When I finally broke the news to him that I wouldn't be able to come visit any more because I was entering the Sisters of Saint Joseph, he listened attentively.  A few days later, I got call. "Colleen, it's your good friend.." I knew exactly who it was. "I need you to come over," he said, "I have some things I want to give you."

A few days later, I found myself in his living room once again. He handed me a brown paper grocery bag and told me to open it. Inside were books he thought I should read. Taking them out, I discovered at the very bottom, two things wrapped up in more brown paper.  The first was a cross.

"To remember me by," he smiled.   

The second package was heftier. Pulling back the paper I found four different colored books. "I don't know if you'll need these, but I want you to have them." He said.  They were his Office books, the prayers of the Liturgy of the Hours. I could hardly believe it; I had never prayed the Office but I told him I'd learn and thanked him for the heartfelt gift.

Before I left, he gave me one last piece of advice: Do it because you love it. If your vocation loses it's life then you shouldn't be there. You're meant to be happy... be happy, whatever you do.

Leaving the house, I wasn't sure if I'd ever see Joe again.  I knew his address by heart and promised to write from novitiate. "Pray for me," he said as I got in my car to leave. 
 For the next two years, I found myself all over the place. But I always knew I had a home in Kensington and any time I would go to visit, I'd make sure to drive by Joe's house.  I wrote and on breaks, I would try to visit. No matter where I went, Joe stayed in my heart and in my prayers. Even in my vow liturgy this past summer (though not physically), Joe was there.
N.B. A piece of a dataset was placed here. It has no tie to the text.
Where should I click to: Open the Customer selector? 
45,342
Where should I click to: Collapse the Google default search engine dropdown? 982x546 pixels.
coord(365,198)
I've remembered his words often- Be happy.  That can be a struggle in the everyday, when struggles and stresses bombard you, when things seem not to be turning out alright, when graces are disguised as burdens, and change comes more suddenly than you would like.  Be happy and know where your heart is echoes.

I have to imagine that that other Joseph (you know the saint) must have said those words to himself at some point.  Know where your heart is...where your love dwells.. and in that will be happiness and glory and grace. In the face of the unknown he kept at it; not knowing what might come next, he stuck to what faith called forth. Vocation does that. Call goes deep to the place God calls us most deeply.

This past August, while I was in the process of moving things into my newest community/convent the house phone rang.  I kept going about my business (since I didn't even technically live there yet) until a sister called my name. The call was for me.  "That's weird," I told her wondering who was on the line.  I picked up the receiver.

"Sister Colleen! It's your good friend, J---" before he could even finish his sentence, I knew who it was- Joe. 

Through mutual connections, he'd found me. He wanted to welcome me to my new house and check in after my vows.  "Remember," he said, "be happy, that's what this life is all about."

Those were the last words I would hear from his mouth. Last Wednesday, after long suffering, Joe went home to God. I imagine now that he's with Saint Joseph celebrating and doing just what he said you should- being happy in a life that will last forever... just two regular Joes, two holy men, guiding the way and reminding me about what really matters.